Berangkat dari istilah tersebut, dapat diambil kesimpulan bahwa, fikih perempuan merupakan fikih yang membahas tentang kehidupan perempuan. Sementara itu, terkait dengan kekhususan adanya fikih perempuan menurutnya merupakan keniscayaan, menginggat kondisi sosial-budaya yang mendiskreditkan peran perempuan.
“Sampai sekarang pun masih ada kondisi sosial-budaya atau paham yang belum menempatkan perempuan dalam kondisi yang mulia,” ungkapnya
“Penciptaan perempuan itu sama dengan penciptaan laki-laki. Selama ini ada pemahaman diciptakan dari tulang rusuk laki-laki yang bengkok, ini kisah termurun dari israiliyat,” imbuhnya
Mengutip Syaikh Muhammad Abduh, hadis yang mengatakan perempuan tercipta dari tulang rusuk yang bengkok bukanlah benar-benar tulang rusuk. Artinya, penyebutan perempuan dari tulang rusuk yang bengkok itu hanya metaforis atau kata bukan dengan arti yang sebenarnya.
Paham patriaki tersebut merupakan persoalan yang muncul akibat cara memahami teks atau syari’ah yang hanya dari sudut pandang laki-laki saja.
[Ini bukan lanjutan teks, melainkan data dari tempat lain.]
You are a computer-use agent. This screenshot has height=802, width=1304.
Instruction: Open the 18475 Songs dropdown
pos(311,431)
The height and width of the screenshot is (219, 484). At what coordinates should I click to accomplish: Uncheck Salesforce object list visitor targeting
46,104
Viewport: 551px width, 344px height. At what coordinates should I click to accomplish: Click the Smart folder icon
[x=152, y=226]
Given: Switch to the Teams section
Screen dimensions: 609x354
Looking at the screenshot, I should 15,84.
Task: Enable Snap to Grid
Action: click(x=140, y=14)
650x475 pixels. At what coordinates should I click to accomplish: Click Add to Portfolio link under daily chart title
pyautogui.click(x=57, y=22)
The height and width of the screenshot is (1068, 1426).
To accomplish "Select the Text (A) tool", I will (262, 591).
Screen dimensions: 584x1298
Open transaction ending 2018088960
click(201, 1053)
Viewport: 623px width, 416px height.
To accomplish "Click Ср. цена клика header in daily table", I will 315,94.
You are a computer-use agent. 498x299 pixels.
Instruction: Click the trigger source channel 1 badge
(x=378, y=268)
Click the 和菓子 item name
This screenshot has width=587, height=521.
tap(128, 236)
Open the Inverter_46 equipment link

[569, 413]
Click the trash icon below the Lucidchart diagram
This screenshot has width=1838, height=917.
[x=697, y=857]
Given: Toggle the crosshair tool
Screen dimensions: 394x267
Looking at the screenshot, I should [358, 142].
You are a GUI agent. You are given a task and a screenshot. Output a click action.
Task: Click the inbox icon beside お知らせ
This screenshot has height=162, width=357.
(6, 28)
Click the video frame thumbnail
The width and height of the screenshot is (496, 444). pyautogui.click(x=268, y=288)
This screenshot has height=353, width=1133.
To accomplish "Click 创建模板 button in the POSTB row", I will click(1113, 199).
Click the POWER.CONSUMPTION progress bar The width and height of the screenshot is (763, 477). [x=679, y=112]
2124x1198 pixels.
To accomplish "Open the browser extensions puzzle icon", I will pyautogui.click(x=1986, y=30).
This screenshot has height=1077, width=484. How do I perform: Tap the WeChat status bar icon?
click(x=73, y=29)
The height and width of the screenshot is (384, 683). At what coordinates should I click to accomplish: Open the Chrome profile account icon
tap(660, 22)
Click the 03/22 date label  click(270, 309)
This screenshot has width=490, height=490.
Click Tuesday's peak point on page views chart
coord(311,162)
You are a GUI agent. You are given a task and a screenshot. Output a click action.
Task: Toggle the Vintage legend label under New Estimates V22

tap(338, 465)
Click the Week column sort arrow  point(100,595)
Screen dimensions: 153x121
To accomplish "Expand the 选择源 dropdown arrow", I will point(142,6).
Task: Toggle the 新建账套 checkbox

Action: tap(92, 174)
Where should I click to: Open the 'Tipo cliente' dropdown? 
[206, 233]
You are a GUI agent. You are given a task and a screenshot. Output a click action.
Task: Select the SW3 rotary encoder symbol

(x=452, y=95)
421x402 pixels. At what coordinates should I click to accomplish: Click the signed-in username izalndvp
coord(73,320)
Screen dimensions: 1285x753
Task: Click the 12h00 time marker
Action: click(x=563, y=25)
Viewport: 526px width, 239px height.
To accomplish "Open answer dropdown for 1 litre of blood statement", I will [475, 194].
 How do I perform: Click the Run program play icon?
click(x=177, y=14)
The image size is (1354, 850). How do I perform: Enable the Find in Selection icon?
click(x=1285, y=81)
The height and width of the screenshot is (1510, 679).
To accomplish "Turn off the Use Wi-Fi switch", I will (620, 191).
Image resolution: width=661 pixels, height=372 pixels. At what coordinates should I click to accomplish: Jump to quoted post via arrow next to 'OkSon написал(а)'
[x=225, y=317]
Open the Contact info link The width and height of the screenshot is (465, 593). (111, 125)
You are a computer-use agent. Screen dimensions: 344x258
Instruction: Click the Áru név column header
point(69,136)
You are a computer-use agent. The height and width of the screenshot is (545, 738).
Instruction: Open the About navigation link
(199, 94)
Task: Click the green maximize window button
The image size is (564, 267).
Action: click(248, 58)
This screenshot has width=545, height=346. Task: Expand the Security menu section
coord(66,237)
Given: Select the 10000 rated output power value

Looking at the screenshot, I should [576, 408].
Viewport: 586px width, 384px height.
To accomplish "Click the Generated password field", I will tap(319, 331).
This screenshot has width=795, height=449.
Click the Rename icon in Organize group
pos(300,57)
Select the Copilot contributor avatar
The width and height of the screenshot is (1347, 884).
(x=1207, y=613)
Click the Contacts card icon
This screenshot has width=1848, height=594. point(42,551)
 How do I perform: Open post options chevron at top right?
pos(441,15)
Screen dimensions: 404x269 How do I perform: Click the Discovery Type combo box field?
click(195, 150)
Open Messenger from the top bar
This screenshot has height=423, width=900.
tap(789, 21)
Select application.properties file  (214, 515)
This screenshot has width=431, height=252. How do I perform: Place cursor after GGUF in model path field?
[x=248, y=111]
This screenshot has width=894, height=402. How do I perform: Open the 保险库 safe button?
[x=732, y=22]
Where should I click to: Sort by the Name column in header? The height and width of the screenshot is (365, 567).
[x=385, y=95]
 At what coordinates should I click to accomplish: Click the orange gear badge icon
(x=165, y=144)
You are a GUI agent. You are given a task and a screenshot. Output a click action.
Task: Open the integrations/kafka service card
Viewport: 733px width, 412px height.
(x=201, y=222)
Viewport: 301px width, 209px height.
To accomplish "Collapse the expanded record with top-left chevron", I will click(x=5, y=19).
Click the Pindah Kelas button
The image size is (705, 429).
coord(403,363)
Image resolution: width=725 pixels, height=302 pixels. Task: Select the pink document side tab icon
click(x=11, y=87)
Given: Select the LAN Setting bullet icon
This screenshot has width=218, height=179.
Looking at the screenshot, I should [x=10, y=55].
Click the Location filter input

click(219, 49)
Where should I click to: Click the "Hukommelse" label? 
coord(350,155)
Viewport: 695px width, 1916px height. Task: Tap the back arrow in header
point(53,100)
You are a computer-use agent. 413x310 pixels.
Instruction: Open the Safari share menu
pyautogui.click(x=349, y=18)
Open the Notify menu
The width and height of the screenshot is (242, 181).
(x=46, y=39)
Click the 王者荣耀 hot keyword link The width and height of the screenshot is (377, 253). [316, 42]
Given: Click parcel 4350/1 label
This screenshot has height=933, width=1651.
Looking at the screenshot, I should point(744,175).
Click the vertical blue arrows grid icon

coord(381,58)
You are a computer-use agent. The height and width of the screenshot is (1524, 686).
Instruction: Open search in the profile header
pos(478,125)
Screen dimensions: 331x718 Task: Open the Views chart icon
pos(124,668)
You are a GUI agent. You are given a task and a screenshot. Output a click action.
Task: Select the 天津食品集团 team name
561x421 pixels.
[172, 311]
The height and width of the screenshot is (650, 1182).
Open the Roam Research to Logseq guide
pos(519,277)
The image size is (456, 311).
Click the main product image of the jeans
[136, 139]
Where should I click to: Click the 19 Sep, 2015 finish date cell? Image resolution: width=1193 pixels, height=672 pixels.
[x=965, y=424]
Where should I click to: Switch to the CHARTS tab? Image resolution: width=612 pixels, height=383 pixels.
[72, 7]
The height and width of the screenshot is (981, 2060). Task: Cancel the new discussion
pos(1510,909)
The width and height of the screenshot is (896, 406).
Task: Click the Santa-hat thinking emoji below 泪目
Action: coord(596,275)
Berbeda dengan Manhaj Tarjih Muhammadiyah, di mana dalam merumuskan fikih, Muhammadiyah memiliki asumsi metode yang salah satunya metodenya hierarkis dan integralistik.
Siti ‘Aisyah menjelaskan, integralistik merupakan asumsi metode merumuskan fikih dengan mengumpulkan teks tematik sesuai dengan pembahasan kemudian diambil pemahamannya. Metode ini sering digunakan ketika menetapkan hal-hal yang sifatnya ubudiyah (ibadah, kehambaa).
Kemudian yang hierarkis terbagi ke dalam tiga tingkatan, pertama adalah al Qiyam al Asasiyah (nilai-nilai dasar/filosofis), kedua ada al Ushul al Kulliyah (prinsip-prinsip umum),dan yang ketiga ada al Ahkam al Far’iyyah (ketentuan hukum praktis).